When we first got Amazon Fire sticks around the house, my wife set them up under her email. One day we left it on and a screensaver comes up running through all of the photos on her phone.
Luckily she's an innocent sweetheart, but I'm sure glad I didn't set it up under my email.
Ya during video calls at my work it's always the entire room waiting for the Linux users to troubleshoot their sound and video. Usually they give up and join the call from their iPhone
Windows for workstations and Linux for servers imo.
As a former helldesk minion I can assure you that linux users are not even on my radar of people that waste everyone's time with troubleshooting simple things.
For development Unix-like OSes are far superior to Windows. Macs mostly work OOTB but are far too expensive if you need anything more than the base config. As for me, never had issues with my mic and webcam under Ubuntu and even Arch, pipewire Just Works in my experience.
I just use qpwgraph so if audio isn't playing, either it isn't registering (source apps fault, doesn't happen often though) or it's going to the wrong place and I can quickly switch it around. Bonus points for being able to route music through your microphone to play it for teammates
I did that. Unironically, I just said fuck it, I'll give it a shot.
And... it just works. Like updates kinda fuck up a bit after not using it for a bit (I didn't have time to use my desktop lately), but everything works great.
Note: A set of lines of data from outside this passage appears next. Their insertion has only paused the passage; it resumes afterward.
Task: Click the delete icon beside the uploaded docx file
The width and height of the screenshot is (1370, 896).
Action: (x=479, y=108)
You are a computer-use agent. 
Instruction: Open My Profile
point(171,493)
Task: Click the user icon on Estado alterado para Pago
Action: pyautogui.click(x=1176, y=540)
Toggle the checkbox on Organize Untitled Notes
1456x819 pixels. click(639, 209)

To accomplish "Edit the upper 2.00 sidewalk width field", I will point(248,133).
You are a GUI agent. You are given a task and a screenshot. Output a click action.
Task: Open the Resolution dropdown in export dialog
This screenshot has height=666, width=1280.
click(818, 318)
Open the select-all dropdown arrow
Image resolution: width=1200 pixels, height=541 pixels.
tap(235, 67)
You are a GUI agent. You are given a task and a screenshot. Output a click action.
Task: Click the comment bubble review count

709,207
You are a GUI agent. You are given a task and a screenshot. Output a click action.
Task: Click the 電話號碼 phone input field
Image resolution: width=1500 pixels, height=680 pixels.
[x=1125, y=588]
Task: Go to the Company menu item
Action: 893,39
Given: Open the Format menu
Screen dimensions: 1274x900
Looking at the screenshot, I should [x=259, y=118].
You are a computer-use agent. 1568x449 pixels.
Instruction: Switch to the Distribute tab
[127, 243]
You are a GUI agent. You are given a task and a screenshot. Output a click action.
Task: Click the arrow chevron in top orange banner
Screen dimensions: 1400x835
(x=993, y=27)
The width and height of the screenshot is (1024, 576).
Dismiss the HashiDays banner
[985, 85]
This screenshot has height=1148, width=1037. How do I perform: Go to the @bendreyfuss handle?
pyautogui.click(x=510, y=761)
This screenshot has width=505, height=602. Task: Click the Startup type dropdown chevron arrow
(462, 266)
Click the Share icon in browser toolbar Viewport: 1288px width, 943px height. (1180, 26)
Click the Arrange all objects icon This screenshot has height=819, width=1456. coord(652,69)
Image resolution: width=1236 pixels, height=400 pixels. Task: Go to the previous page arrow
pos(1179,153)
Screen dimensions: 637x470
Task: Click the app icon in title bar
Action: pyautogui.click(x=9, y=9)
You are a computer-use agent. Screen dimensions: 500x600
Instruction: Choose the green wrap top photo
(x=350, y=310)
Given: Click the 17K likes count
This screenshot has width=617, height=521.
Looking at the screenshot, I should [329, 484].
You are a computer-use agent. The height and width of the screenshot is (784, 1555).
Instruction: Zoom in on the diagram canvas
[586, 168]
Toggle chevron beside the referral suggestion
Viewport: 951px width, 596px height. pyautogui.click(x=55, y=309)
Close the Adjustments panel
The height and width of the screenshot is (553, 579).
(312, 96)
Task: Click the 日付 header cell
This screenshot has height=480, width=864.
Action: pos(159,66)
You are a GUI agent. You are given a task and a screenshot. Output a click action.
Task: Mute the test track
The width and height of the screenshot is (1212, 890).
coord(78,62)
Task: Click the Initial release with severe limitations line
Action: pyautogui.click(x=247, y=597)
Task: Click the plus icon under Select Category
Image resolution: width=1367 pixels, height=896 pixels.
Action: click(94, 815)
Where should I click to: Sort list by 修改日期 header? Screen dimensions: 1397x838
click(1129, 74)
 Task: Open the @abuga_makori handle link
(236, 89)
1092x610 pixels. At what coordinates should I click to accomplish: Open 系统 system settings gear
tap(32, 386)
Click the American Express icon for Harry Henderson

I'm sure I could get mostly the same experience with Arch, but it's just fun to flag off entire parts of software from even compiling. Also OpenRC is great.
I can stream Steam games, which works much better on Gentoo than Ubuntu with the same hardware.
Gentoo is not a meme, the compiles on modern CPUs are fast, software is wonderfully packaged, and I will not use anything else on my desktop ever.
I know, my dad used gentoo in his glory days on pentium machines probably spending days compiling Firefox. Gentoo is way less of a meme now than what it was then. It's actually a good distro if you want control.